Edit: Physics dude. I have a 48" finnex planted plus. Im gonna slap it dead center of the top. Which puts it just in front of those top rock ledges. It has 120 degree lenses so i can still get decent light in the nooks and crannies. I may add my 2 bulb T5HO if I see the plants suffering. Which is another thing, the only thing I know I want so far is Marsilea minuta. Perhaps some Vals in that back right corner. Other than that, I got nothing on plants. Im extremely concerned about mixing plants of different leaf textures and structure. Ie.. no feather dusters with swords.. doesnt look right


----------



## Imzadi

That looks much better! Only thing I would do is move that rock in the front right to the back. Having something large in the front of the tank looks awkward.


----------



## fish jihad

Imzadi I did want to move that rock back but couldnt figure out how to shape it to fit the rest of the scape. But I will keep staring until I come up with something.
Thank you and everyone else who has contributed so far. I think it has made the scape better.


----------



## Imzadi

I think you just need something to fill up that corner a little bit more. Something a little taller and not real flat.


----------



## fish jihad

I get it. im going to put some tall plants in that corner. But i did some more carving anyone. Guess folks can vote on which they like


----------



## knm<><

The new one is better, it has a little more character to it.


----------



## someoldguy

Your right side looks a whole lot better . A lot of philodendrons and pothos will root eagerly in tanks and send roots all over the place .


----------



## fish jihad

Ok fellow aquarium addicts, today is final paint job and glue the whole thing into the tank. If anyone thinks something should be moved or changed let me know. Thanks


----------



## knm<><

Looking forward to the pictures!


----------



## Raymond S.

I like the version you have now over the first one.
I live near a Hydro-Electric lake made by daming up a river and rocks do have trees growing on/around them, but not usually Cypress. Cypress most often lives where they never have seen rocks. Sure exceptions occur and Cypress grows on a point at the bottom of one of the Dams near me. It just presents an odd combo that's all.
Will this have a glass top ? This is a picture of some regular baby tears growing on a internal tank/filter wall top. The top is 3/4" below the top of the tank and the glass top flattens out the top of the plants. But their roots dangle in the water along/w the bottom portion of them. Don't know how hard it would be for them to cling to the foam in order to root but the roots hanging down around the perimeter of the rock top would likely look good. Provide a hide spot for fish fry till they exceeded 1/4" also.

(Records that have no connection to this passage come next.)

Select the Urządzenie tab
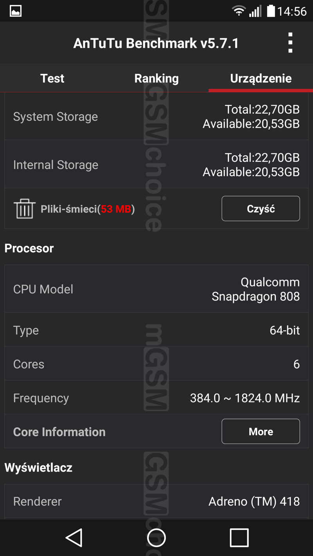 [261, 78]
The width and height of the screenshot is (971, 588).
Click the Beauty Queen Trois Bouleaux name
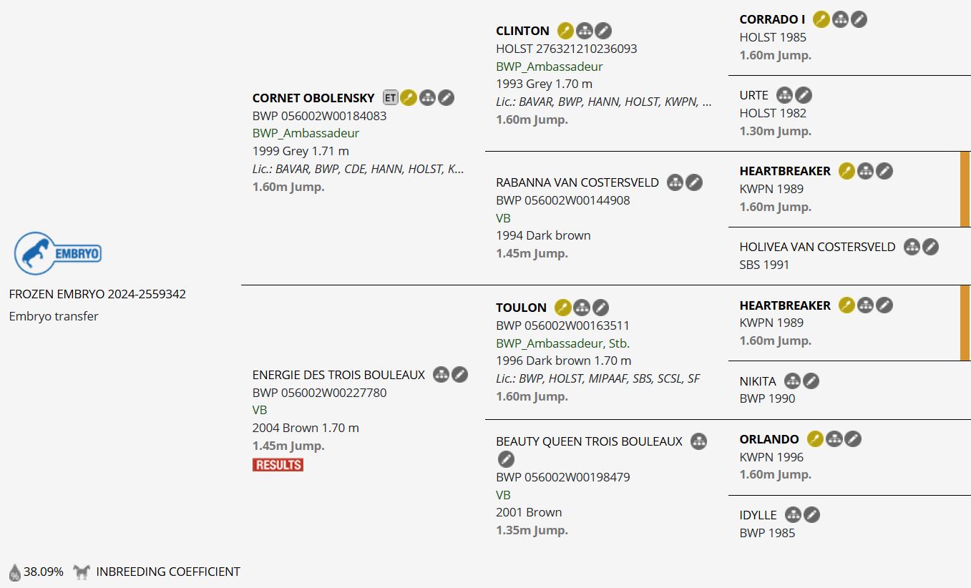point(589,441)
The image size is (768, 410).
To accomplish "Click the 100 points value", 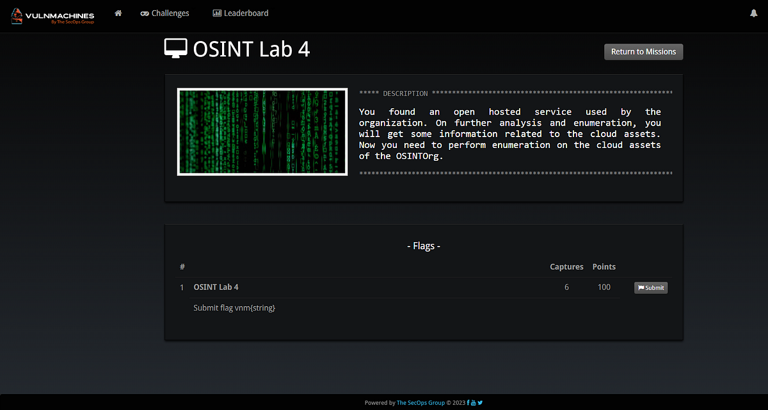I will coord(604,287).
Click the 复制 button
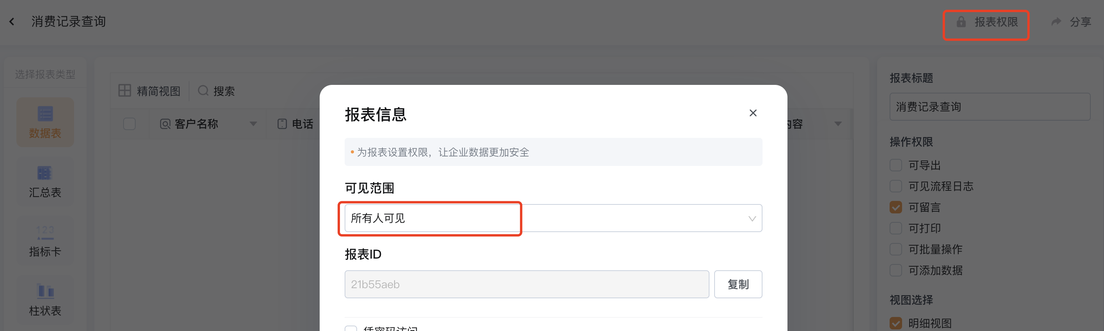The width and height of the screenshot is (1104, 331). 738,284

Under water shot of that same wall.








The plant was just draped across the top of the wall that almost goes parallel to the bottom of the picture.
This was under construction. Same problem/w my experiment. Deco is too flat. Needs to be more 3D.
http://www.plantedtank.net/forums/picture.php?albumid=14281&pictureid=43337


----------



## fish jihad

Raymond. 
Im leaning toward open top simply because I really want to get some plants on top of my rocks (top of the left side cave). The waterline will be 1" below the top of the rock however so the roots would have to work extra hard to get there. BUT.. .the back side of the rock top has a deep valley (2.5" deep) so there will be water flowing back there. 
I was planning on putting some substrate in that valley, planting it and putting my T5HO about 1-2 foot above those "terrestrial" plants. My finnex will be sitting on the tank top, so it wouldnt help anything i have growing out of the tank. And yes, i agree some roots hanging over the edges would be nice. what im hoping is the fry swim into the valley across the back of the rock for a safe place. But im still working on some way to give them cover in case they dont find that spot.


----------



## fish jihad

Paint job done. I ran out of drylock about 75% through. So I had to make some artistic compromises, but I think it come out ok.





















Tommorow I was the substrate. The stuff on top is special kitty litter, 100% clay. The stuff on bottom is river gravel I harvested. Im gonna lightly sprinkle the river gravel wherever the channels turn. Goal is to give the appearance the current has washed them out there.


----------



## Dead2fall

This is awesome. I'm extremely jealous.


----------



## PhysicsDude55

Looks really good! I think your finished product achieves a really good balance of looking natural and well thought out. Should look really good once its up and running.


----------



## Imzadi

Pictures aren't showing for me


----------



## fish jihad

Sorry Izmadi, im not sure why they arent showing 


I got the dirt in the tank and the plants are on order. Monday or tuesday I should have them and Ill post more pics


----------



## knm<><

I can see all of your pictures just fine. The problem must be on Imzadi's end

Sent from my HTC One using Tapatalk


----------



## cjipping

Your backgrounds look great. Any updates?


----------



## Freemananana

This is slick! I would just worry that the over hanging structures will block out the light. Keep that in mind when it comes to planting.


----------



## jas1313

I really like it, u did a great job. I would kinda like to see a submersible blue led on the ceiling of the cave on the left side...that would be cool.
I like it so much I may borrow the idea if ya don't mind. I just scored a 120gal tank for free! It will be an upgrade for my cichlids.


----------



## fish jihad

Thanks for the recent responses guys, some minor updates:











Substrate and plants are in. Im cycling the tank. Still thinking about what kind of background I want on the back glass.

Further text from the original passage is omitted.